- Your task -
Transcribed word for word, the lines below from the one with "You are a computer-use agent." through the last line of the records form the answer; no picture is to be included.

- Stored data entries -
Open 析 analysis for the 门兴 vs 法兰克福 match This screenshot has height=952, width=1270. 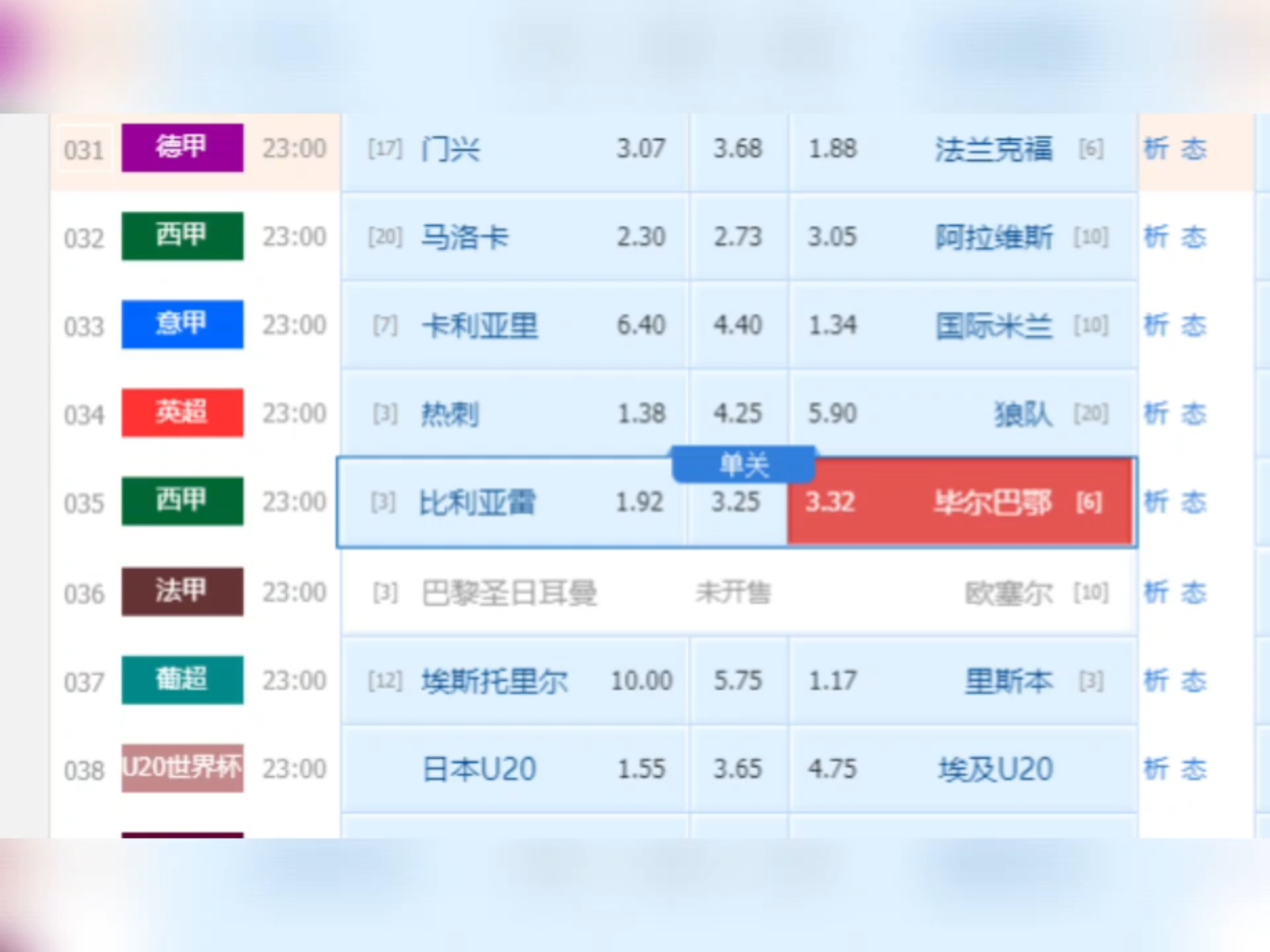pos(1156,148)
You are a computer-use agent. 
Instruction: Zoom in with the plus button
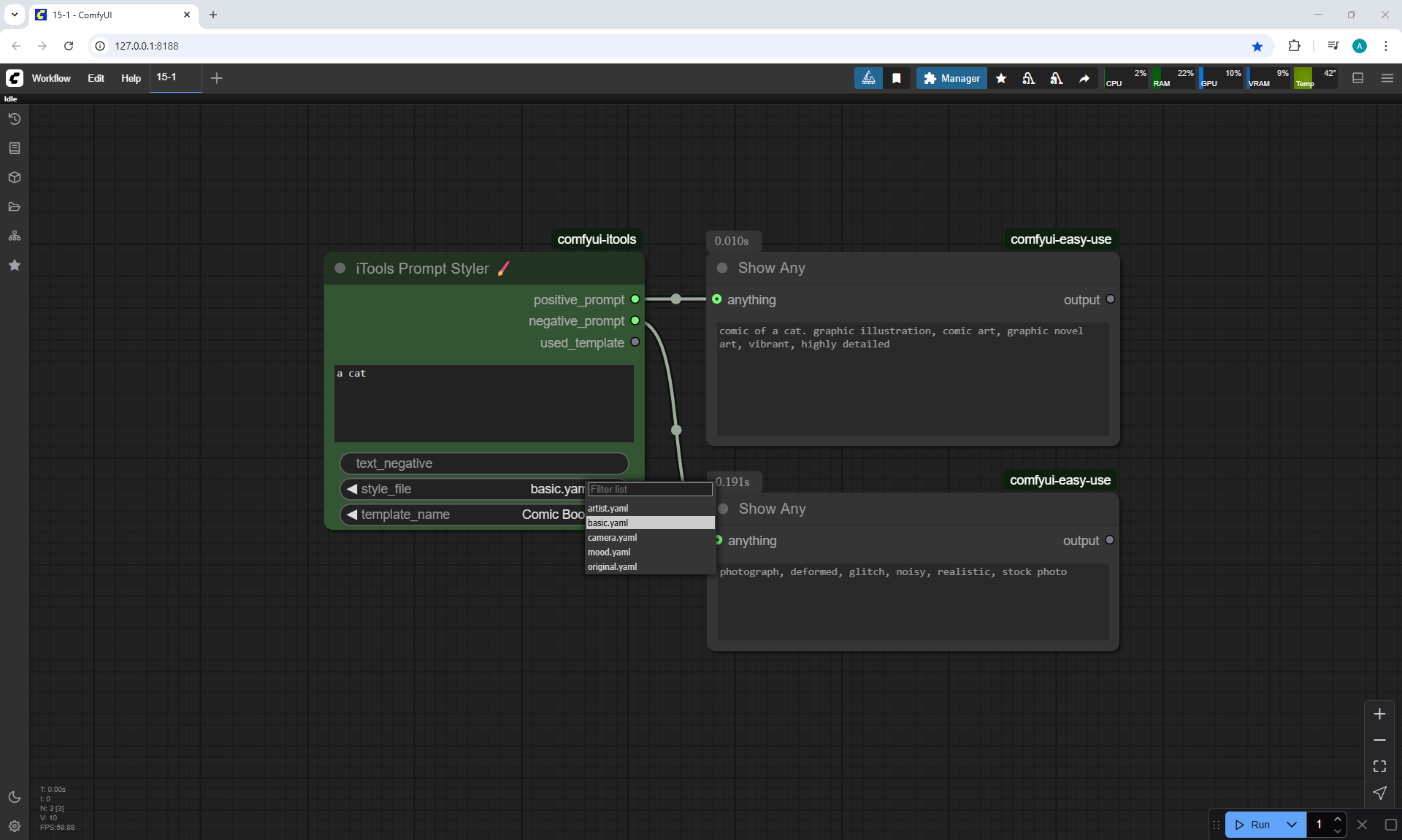pos(1379,714)
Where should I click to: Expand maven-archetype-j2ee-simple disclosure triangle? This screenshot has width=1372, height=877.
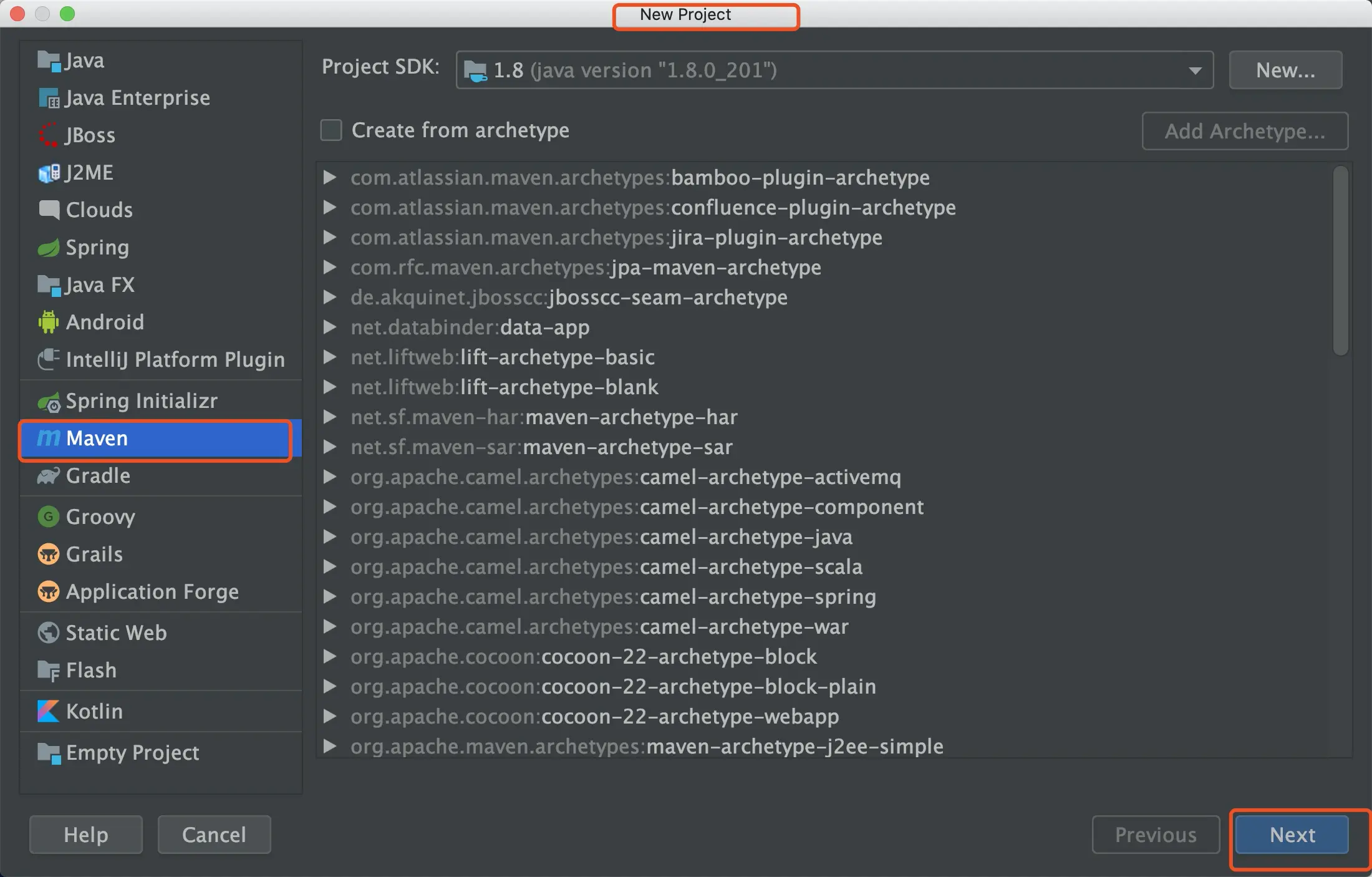(x=330, y=746)

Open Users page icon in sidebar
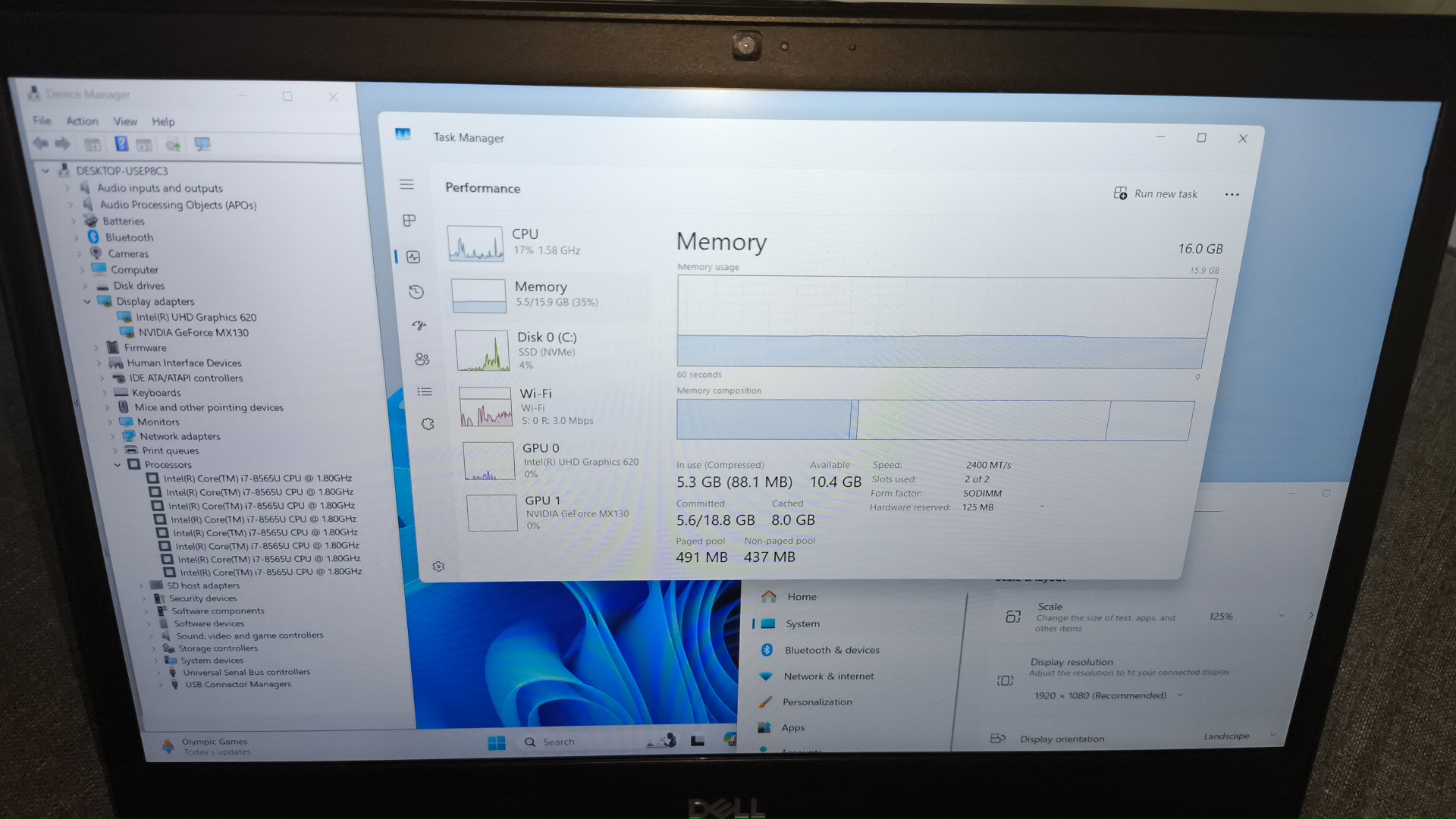point(422,359)
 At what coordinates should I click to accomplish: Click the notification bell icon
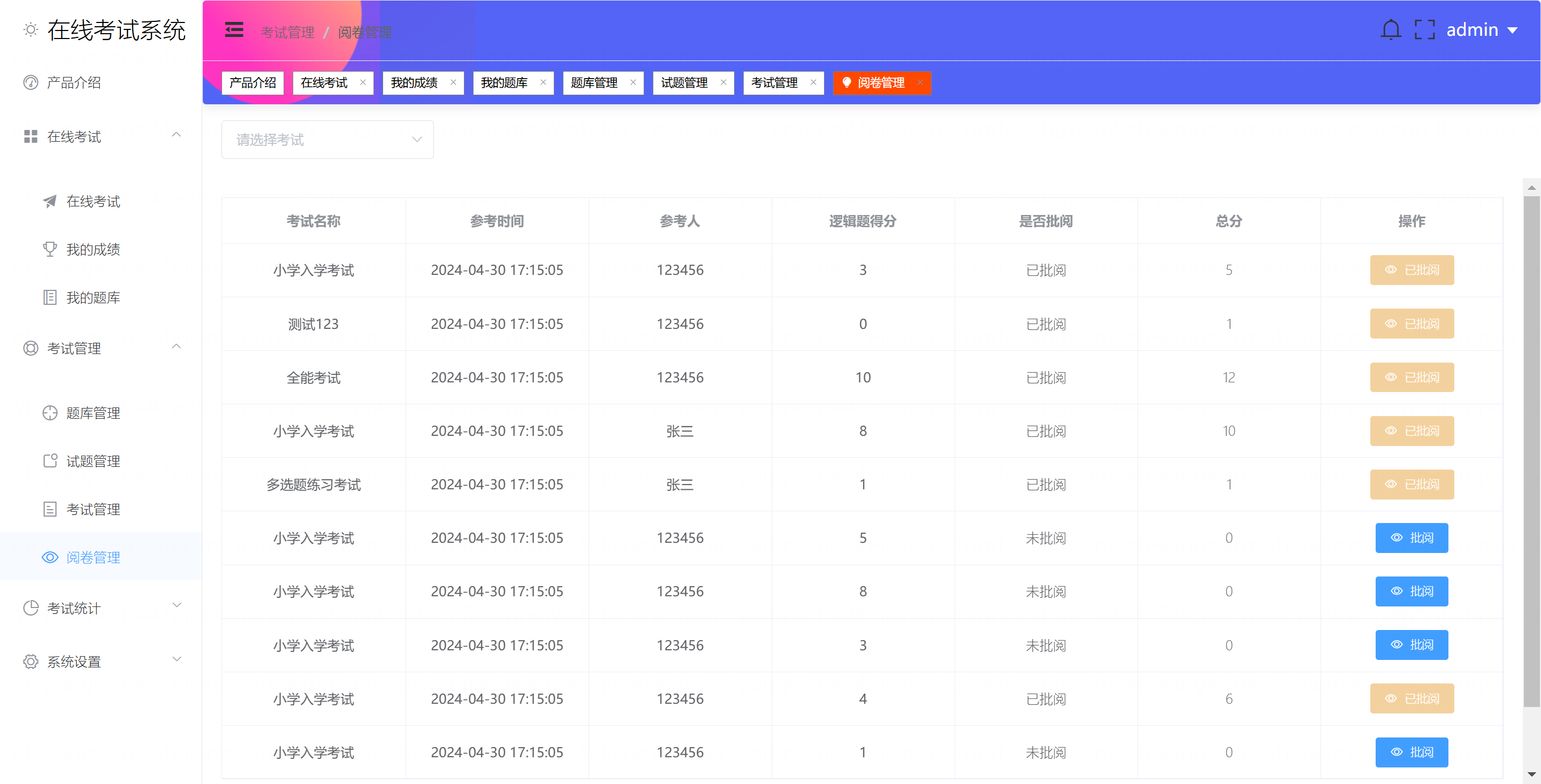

- Result of the exercise -
You are a computer-use agent. 
Instruction: Zoom in with the plus button
pos(1379,714)
Where should I click to: Expand maven-archetype-j2ee-simple disclosure triangle? This screenshot has width=1372, height=877.
(x=330, y=746)

Open Users page icon in sidebar
point(422,359)
 At what coordinates should I click to accomplish: Click the notification bell icon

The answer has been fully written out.